■ Source text ■
******

The Cinematic Orchestra: A Collaborative Reset
Jason Swinscoe and Dominic Smith dig deep into their latest studio album.
The Cinematic Orchestra: A Collaborative Reset
Jason Swinscoe and Dominic Smith dig deep into their latest studio album.
The Cinematic Orchestra’s last studio album came back in 2007. In the 12 years since then, Jason Swinscoe, the project’s 1999 founder, has been touring extensively, performing at London’s Royal Albert Hall, Philharmonie de Paris, Coachella, and Glastonbury, among others. He’s enjoyed stints in New York, where he spent five years and worked on heaps of new music—none of which is yet to see the light of the day, barring a score for Disney’s feature-length nature documentary The Crimson Wing—and Los Angeles, which sparked this latest full-length in 2013.
Feeling frustrated with his musical progressions on the east coast, Swinscoe jumped on a plane to visit Dominic Smith, a close friend and long-term collaborator whom he met at Ninja Tune in the ‘90s, and the duo began writing music together. Smith’s fingerprints are all over The Cinematic Orchestra’s catalog—he’s been involved at different stages to different degrees—but this is the first time he’s come in and written music with Swinscoe from scratch. There was no plan other than to write an album with a political message, testament to their roots in the ‘90s London club scene, and to innovate within the same electronic nu-jazz aesthetics of their earlier work.

******

■ Records provided ■
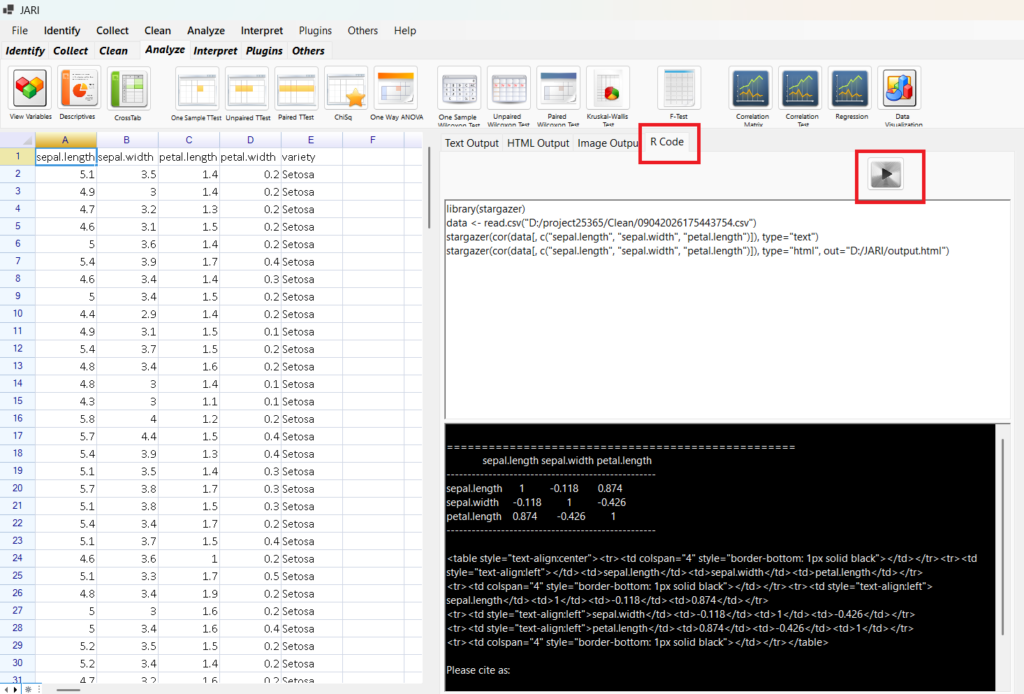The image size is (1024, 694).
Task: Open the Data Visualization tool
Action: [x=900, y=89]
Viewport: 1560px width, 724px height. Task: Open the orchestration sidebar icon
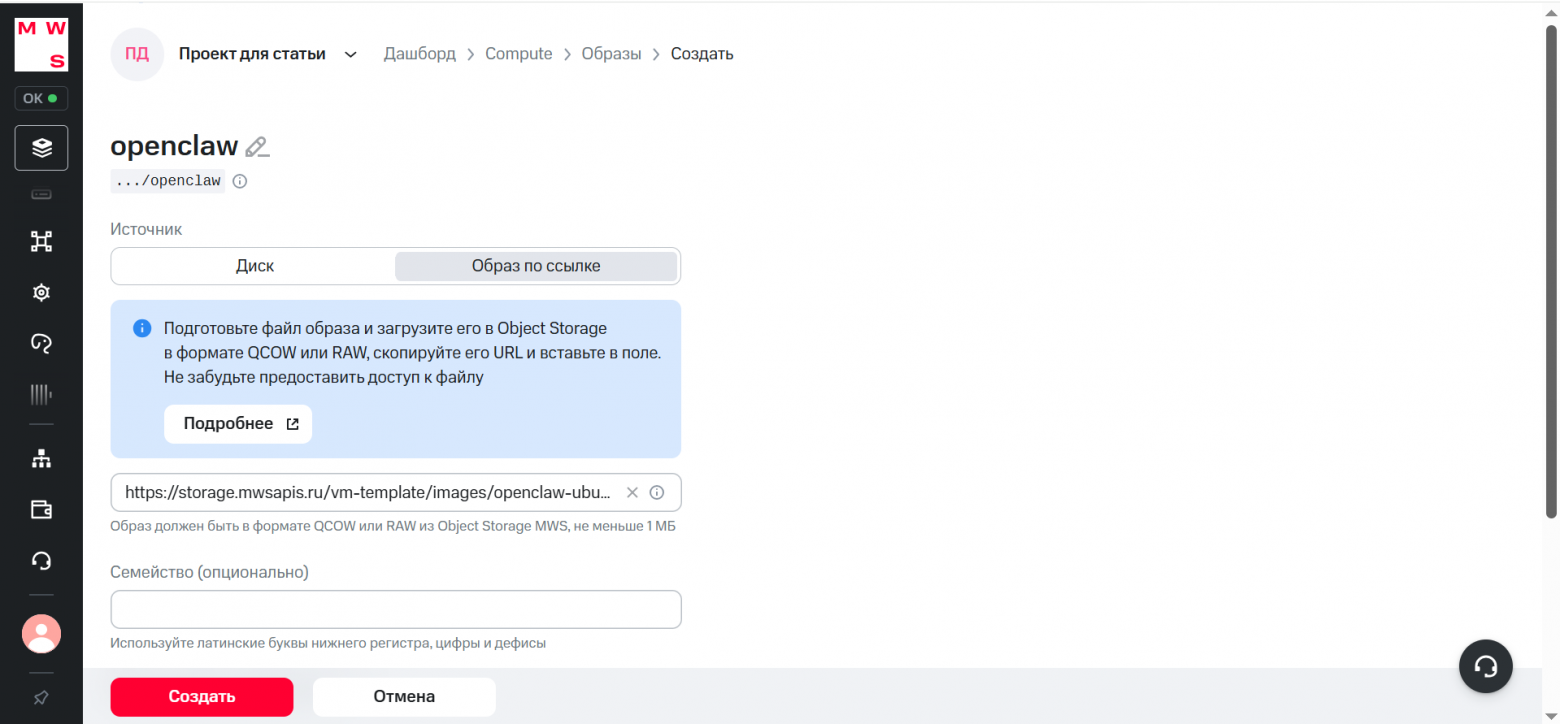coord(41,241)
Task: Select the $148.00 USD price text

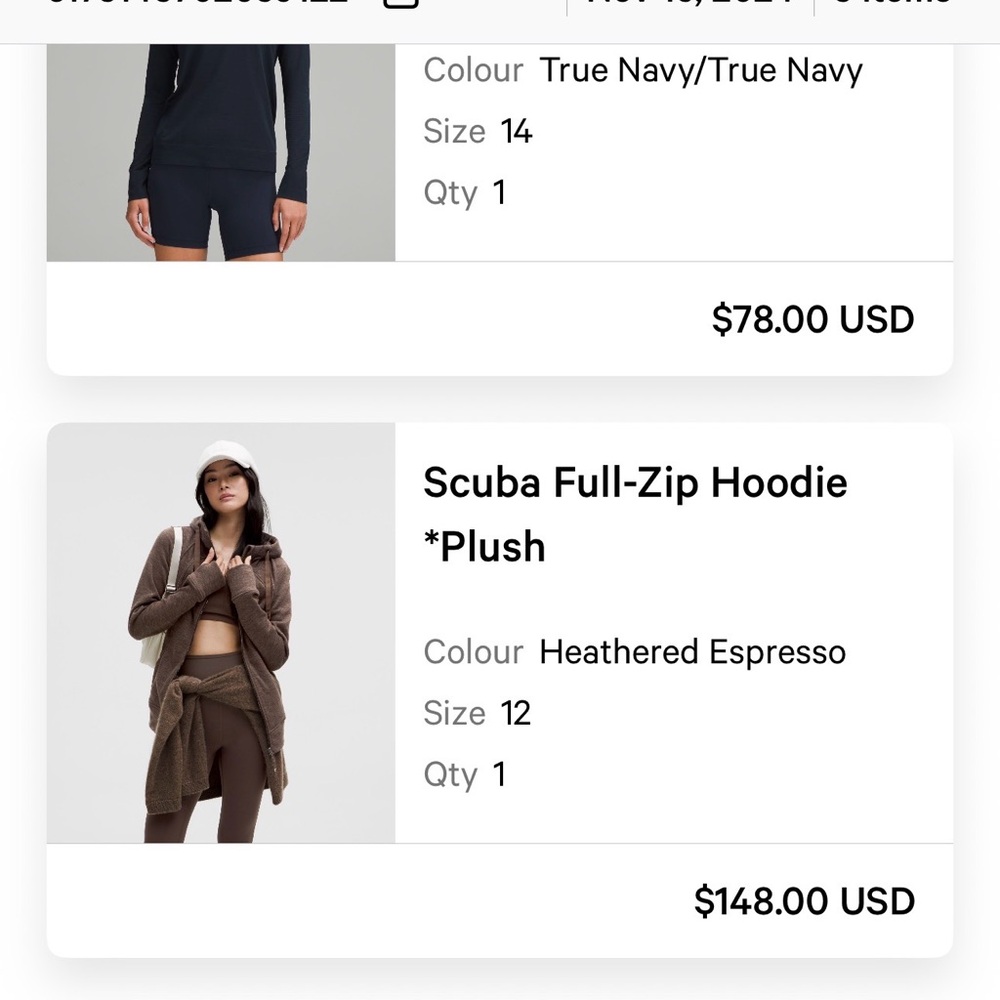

******

■ Challenges ■
A - Answer these questions from the Cinematic Orchestra article:
(i) In what year did the last studio album come out before this one?
(ii) Where did Swinscoe first meet Dominic Smith?
(iii) How many years did Swinscoe spend in New York?
B - Rewrite the Cinematic Orchestra article from "Feeling frustrated with" through "their earlier work.", changing the name "Swinscoe" to "Jason" each time it appears.
C - Name every venue or festival where, according to the Cinematic Orchestra article, Swinscoe has performed.

■ The replies ■
A -
(i) 2007
(ii) At Ninja Tune, in the '90s
(iii) Five years

B -
Feeling frustrated with his musical progressions on the east coast, Jason jumped on a plane to visit Dominic Smith, a close friend and long-term collaborator whom he met at Ninja Tune in the ‘90s, and the duo began writing music together. Smith’s fingerprints are all over The Cinematic Orchestra’s catalog—he’s been involved at different stages to different degrees—but this is the first time he’s come in and written music with Jason from scratch. There was no plan other than to write an album with a political message, testament to their roots in the ‘90s London club scene, and to innovate within the same electronic nu-jazz aesthetics of their earlier work.

C -
- Royal Albert Hall (London)
- Philharmonie de Paris
- Coachella
- Glastonbury